Stored data
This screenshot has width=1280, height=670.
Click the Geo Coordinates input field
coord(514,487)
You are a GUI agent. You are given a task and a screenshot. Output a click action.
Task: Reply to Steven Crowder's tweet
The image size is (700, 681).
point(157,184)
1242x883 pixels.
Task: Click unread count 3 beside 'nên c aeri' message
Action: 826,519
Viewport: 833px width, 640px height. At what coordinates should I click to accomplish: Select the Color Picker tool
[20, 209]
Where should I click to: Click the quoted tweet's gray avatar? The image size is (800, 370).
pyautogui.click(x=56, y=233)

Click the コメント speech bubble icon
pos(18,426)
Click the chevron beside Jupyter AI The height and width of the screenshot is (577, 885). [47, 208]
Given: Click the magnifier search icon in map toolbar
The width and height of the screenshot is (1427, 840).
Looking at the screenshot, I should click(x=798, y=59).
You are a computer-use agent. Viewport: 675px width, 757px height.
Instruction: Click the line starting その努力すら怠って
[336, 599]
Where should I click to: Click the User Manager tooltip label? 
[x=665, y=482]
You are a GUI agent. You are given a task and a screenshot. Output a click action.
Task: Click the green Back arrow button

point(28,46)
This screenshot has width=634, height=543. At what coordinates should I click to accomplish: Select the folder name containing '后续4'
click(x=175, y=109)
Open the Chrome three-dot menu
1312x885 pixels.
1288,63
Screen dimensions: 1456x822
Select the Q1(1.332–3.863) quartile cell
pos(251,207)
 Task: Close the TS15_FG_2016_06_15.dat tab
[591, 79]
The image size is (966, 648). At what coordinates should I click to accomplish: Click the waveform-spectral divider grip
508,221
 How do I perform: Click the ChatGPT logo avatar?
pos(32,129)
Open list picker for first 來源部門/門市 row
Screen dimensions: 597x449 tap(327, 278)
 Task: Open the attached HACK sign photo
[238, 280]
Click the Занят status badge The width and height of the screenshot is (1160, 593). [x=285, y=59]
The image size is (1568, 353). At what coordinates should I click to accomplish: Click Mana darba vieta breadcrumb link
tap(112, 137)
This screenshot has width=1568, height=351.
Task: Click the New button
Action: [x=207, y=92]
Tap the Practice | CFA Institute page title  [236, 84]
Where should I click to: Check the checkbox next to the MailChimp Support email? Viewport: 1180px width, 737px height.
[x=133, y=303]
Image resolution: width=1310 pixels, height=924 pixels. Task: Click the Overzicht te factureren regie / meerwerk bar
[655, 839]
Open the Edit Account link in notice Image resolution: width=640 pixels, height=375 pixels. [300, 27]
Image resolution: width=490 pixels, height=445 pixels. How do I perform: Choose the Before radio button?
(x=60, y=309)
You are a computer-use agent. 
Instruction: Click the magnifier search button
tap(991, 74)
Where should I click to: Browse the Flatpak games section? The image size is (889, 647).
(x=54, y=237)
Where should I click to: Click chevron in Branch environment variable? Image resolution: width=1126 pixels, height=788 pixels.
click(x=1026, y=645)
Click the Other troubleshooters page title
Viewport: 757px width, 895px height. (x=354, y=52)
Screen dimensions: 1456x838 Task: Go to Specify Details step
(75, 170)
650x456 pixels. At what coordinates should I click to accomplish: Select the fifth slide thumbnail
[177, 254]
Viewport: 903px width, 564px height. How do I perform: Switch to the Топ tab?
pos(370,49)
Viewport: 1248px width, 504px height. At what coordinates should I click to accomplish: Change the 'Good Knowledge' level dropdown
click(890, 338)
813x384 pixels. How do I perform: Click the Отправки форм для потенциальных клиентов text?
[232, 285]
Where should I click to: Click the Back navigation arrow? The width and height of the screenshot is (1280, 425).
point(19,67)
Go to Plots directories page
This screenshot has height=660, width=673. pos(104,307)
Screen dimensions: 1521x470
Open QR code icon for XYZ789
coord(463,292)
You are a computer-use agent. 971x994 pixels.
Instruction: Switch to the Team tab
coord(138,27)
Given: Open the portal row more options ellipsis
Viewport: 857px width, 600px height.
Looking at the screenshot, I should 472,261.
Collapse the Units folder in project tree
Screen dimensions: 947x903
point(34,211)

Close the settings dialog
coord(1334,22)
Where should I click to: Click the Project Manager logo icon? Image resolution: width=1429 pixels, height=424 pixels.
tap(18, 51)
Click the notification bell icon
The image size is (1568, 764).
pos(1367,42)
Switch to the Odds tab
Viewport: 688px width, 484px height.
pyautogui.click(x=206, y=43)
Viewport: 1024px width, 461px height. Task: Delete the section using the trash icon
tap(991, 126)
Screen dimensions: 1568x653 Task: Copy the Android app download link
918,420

WORK TASK | Your answer must be the records above, repeated exactly.

EXPECTED ANSWER |
This screenshot has width=1280, height=670.
Click the Geo Coordinates input field
coord(514,487)
You are a GUI agent. You are given a task and a screenshot. Output a click action.
Task: Reply to Steven Crowder's tweet
The image size is (700, 681).
point(157,184)
1242x883 pixels.
Task: Click unread count 3 beside 'nên c aeri' message
Action: 826,519
Viewport: 833px width, 640px height. At what coordinates should I click to accomplish: Select the Color Picker tool
[20, 209]
Where should I click to: Click the quoted tweet's gray avatar? The image size is (800, 370).
pyautogui.click(x=56, y=233)

Click the コメント speech bubble icon
pos(18,426)
Click the chevron beside Jupyter AI The height and width of the screenshot is (577, 885). [47, 208]
Given: Click the magnifier search icon in map toolbar
The width and height of the screenshot is (1427, 840).
Looking at the screenshot, I should click(x=798, y=59).
You are a computer-use agent. Viewport: 675px width, 757px height.
Instruction: Click the line starting その努力すら怠って
[336, 599]
Where should I click to: Click the User Manager tooltip label? 
[x=665, y=482]
You are a GUI agent. You are given a task and a screenshot. Output a click action.
Task: Click the green Back arrow button

point(28,46)
This screenshot has width=634, height=543. At what coordinates should I click to accomplish: Select the folder name containing '后续4'
click(x=175, y=109)
Open the Chrome three-dot menu
1312x885 pixels.
1288,63
Screen dimensions: 1456x822
Select the Q1(1.332–3.863) quartile cell
pos(251,207)
 Task: Close the TS15_FG_2016_06_15.dat tab
[591, 79]
The image size is (966, 648). At what coordinates should I click to accomplish: Click the waveform-spectral divider grip
508,221
 How do I perform: Click the ChatGPT logo avatar?
pos(32,129)
Open list picker for first 來源部門/門市 row
Screen dimensions: 597x449 tap(327, 278)
 Task: Open the attached HACK sign photo
[238, 280]
Click the Занят status badge The width and height of the screenshot is (1160, 593). [x=285, y=59]
The image size is (1568, 353). At what coordinates should I click to accomplish: Click Mana darba vieta breadcrumb link
tap(112, 137)
This screenshot has width=1568, height=351.
Task: Click the New button
Action: [x=207, y=92]
Tap the Practice | CFA Institute page title  [236, 84]
Where should I click to: Check the checkbox next to the MailChimp Support email? Viewport: 1180px width, 737px height.
[x=133, y=303]
Image resolution: width=1310 pixels, height=924 pixels. Task: Click the Overzicht te factureren regie / meerwerk bar
[655, 839]
Open the Edit Account link in notice Image resolution: width=640 pixels, height=375 pixels. [300, 27]
Image resolution: width=490 pixels, height=445 pixels. How do I perform: Choose the Before radio button?
(x=60, y=309)
You are a computer-use agent. 
Instruction: Click the magnifier search button
tap(991, 74)
Where should I click to: Browse the Flatpak games section? The image size is (889, 647).
(x=54, y=237)
Where should I click to: Click chevron in Branch environment variable? Image resolution: width=1126 pixels, height=788 pixels.
click(x=1026, y=645)
Click the Other troubleshooters page title
Viewport: 757px width, 895px height. (x=354, y=52)
Screen dimensions: 1456x838 Task: Go to Specify Details step
(75, 170)
650x456 pixels. At what coordinates should I click to accomplish: Select the fifth slide thumbnail
[177, 254]
Viewport: 903px width, 564px height. How do I perform: Switch to the Топ tab?
pos(370,49)
Viewport: 1248px width, 504px height. At what coordinates should I click to accomplish: Change the 'Good Knowledge' level dropdown
click(890, 338)
813x384 pixels. How do I perform: Click the Отправки форм для потенциальных клиентов text?
[232, 285]
Where should I click to: Click the Back navigation arrow? The width and height of the screenshot is (1280, 425).
point(19,67)
Go to Plots directories page
This screenshot has height=660, width=673. pos(104,307)
Screen dimensions: 1521x470
Open QR code icon for XYZ789
coord(463,292)
You are a computer-use agent. 971x994 pixels.
Instruction: Switch to the Team tab
coord(138,27)
Given: Open the portal row more options ellipsis
Viewport: 857px width, 600px height.
Looking at the screenshot, I should 472,261.
Collapse the Units folder in project tree
Screen dimensions: 947x903
point(34,211)

Close the settings dialog
coord(1334,22)
Where should I click to: Click the Project Manager logo icon? Image resolution: width=1429 pixels, height=424 pixels.
tap(18, 51)
Click the notification bell icon
The image size is (1568, 764).
pos(1367,42)
Switch to the Odds tab
Viewport: 688px width, 484px height.
pyautogui.click(x=206, y=43)
Viewport: 1024px width, 461px height. Task: Delete the section using the trash icon
tap(991, 126)
Screen dimensions: 1568x653 Task: Copy the Android app download link
918,420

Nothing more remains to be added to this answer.